» **EXERCISE DETAILS**
Look through the listing below and report how many lines contain "Given", as a bare number.

» **TASK INPUTS**
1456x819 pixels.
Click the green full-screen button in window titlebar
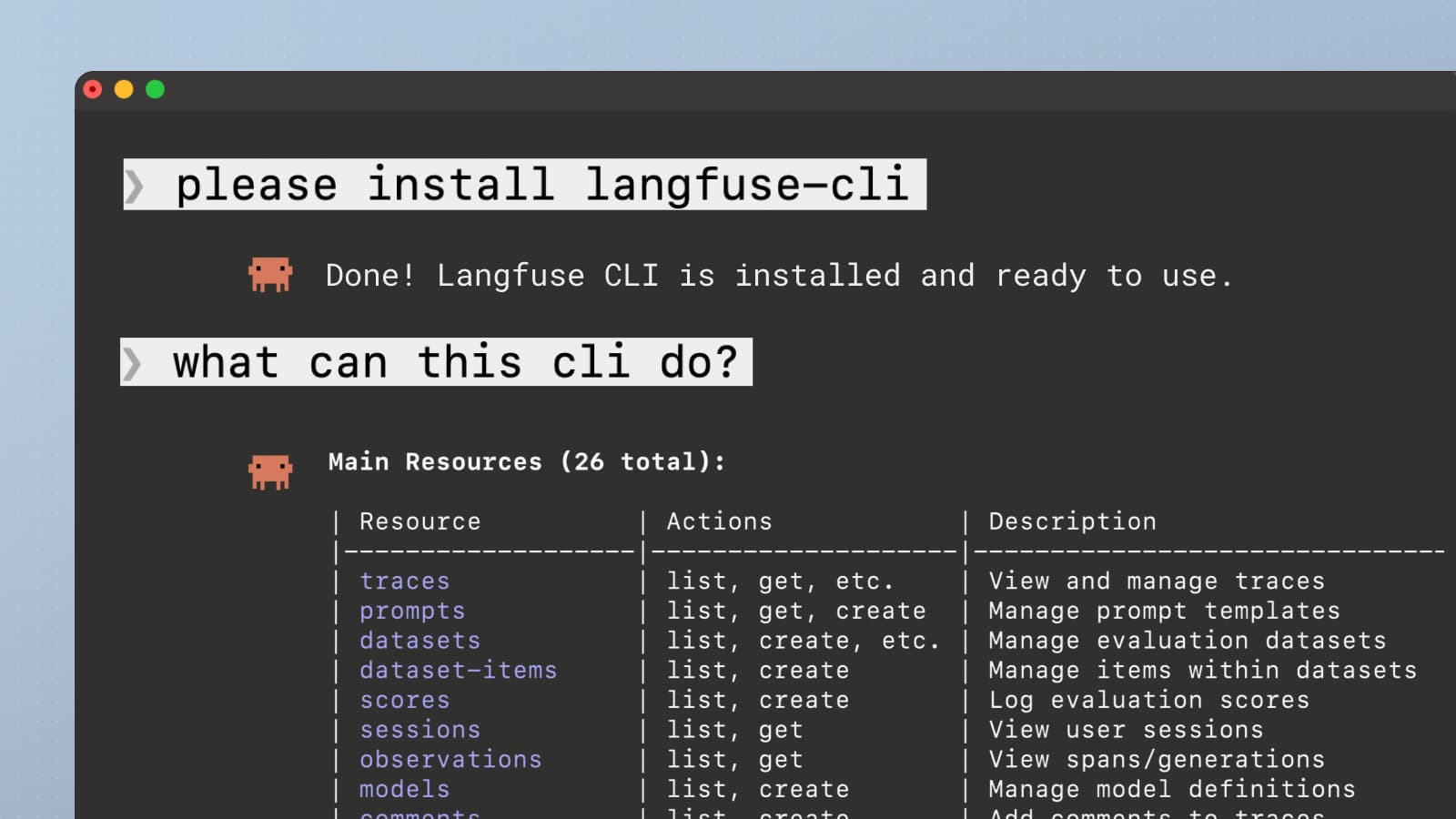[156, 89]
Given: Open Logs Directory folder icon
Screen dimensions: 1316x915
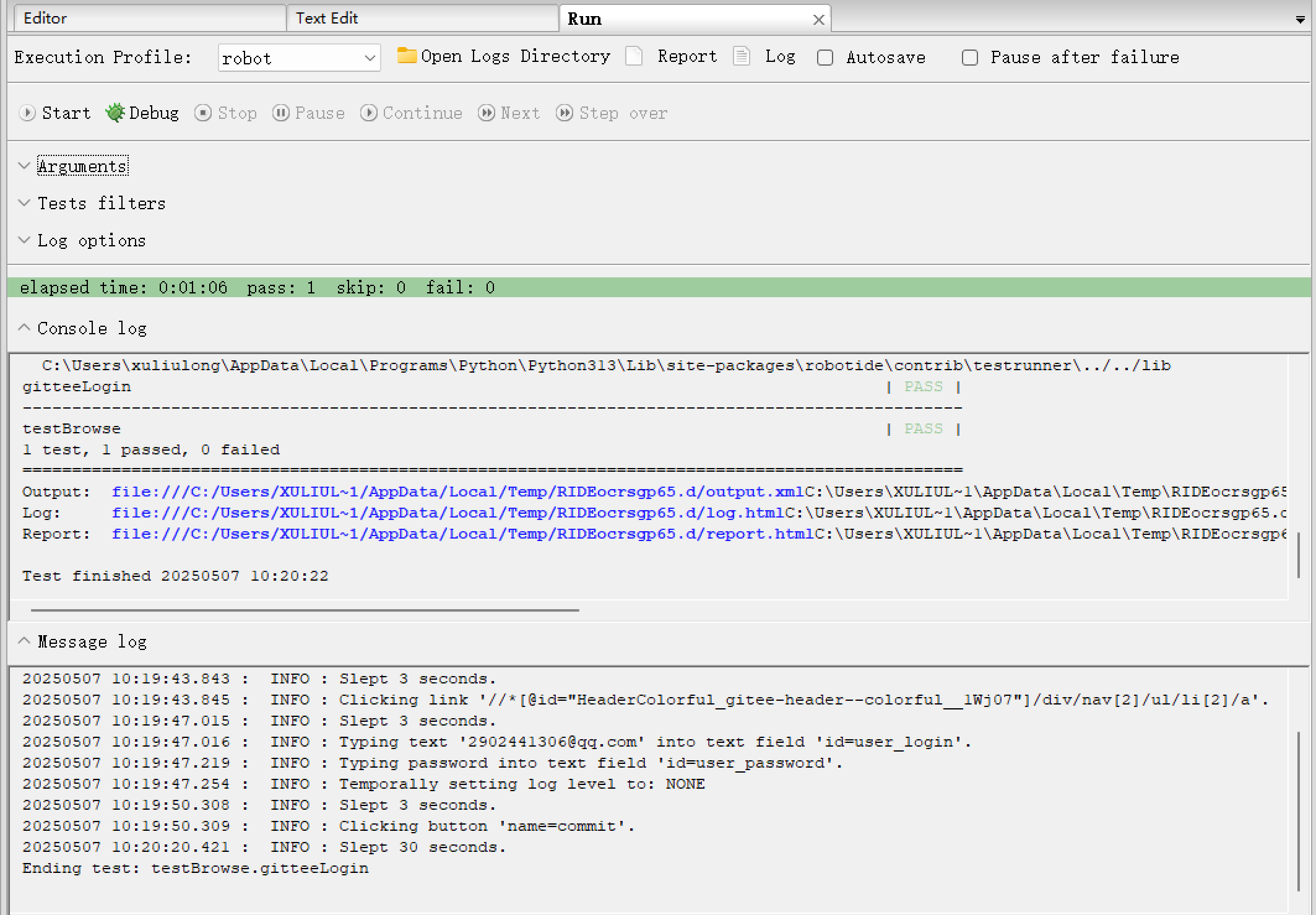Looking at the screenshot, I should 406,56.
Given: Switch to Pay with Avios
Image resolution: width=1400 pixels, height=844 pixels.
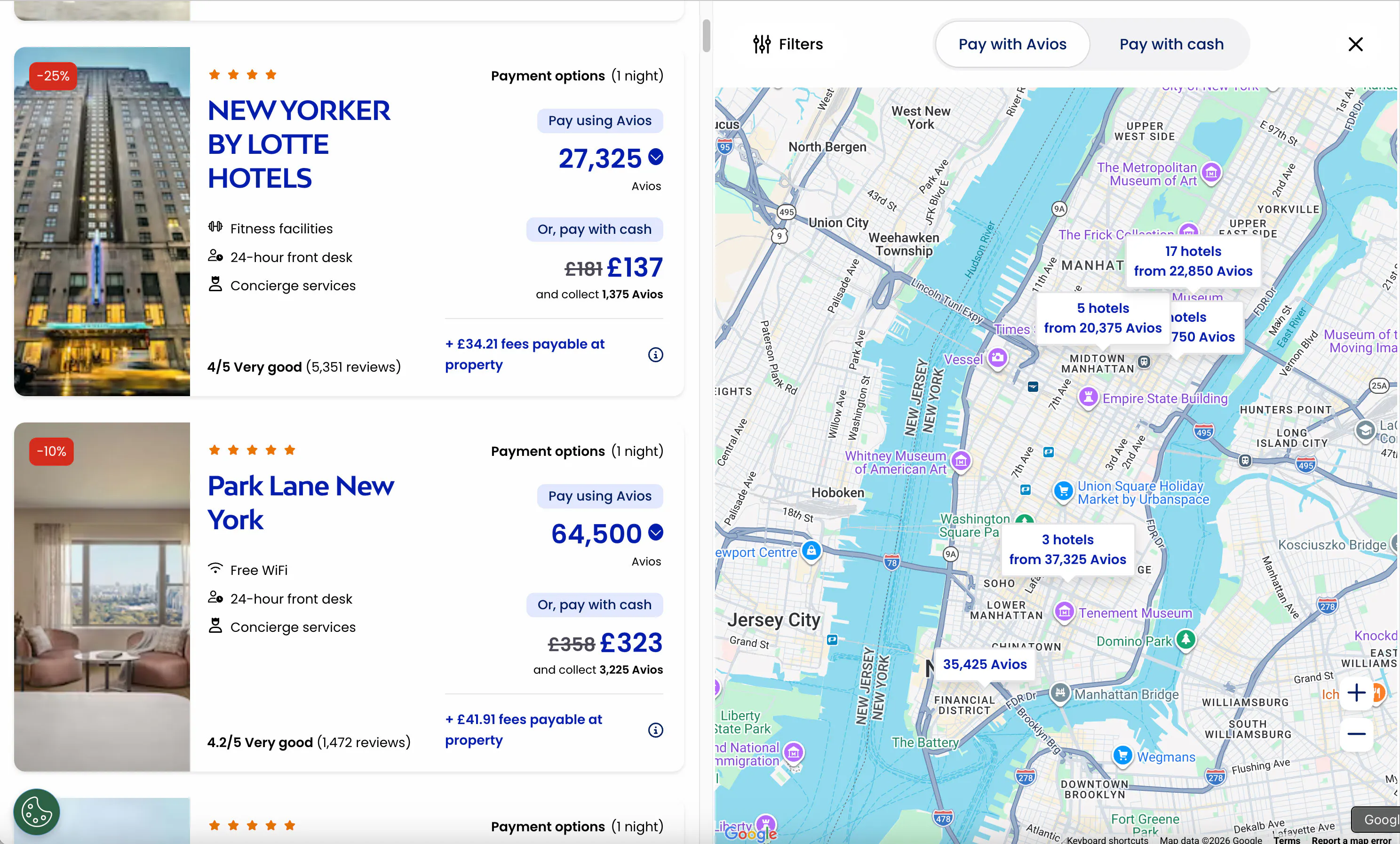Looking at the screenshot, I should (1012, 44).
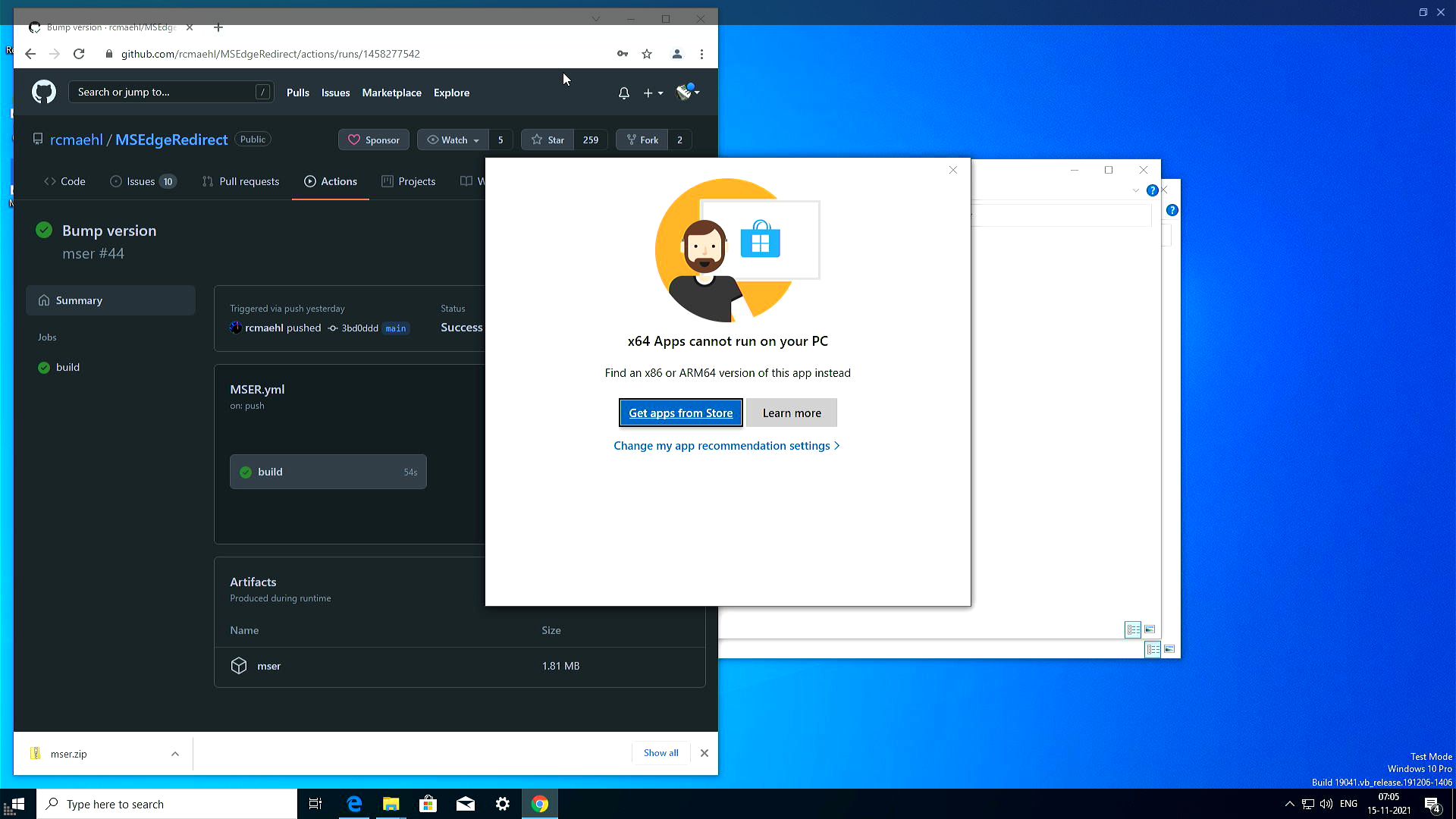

» **EXERCISE ANSWER**
2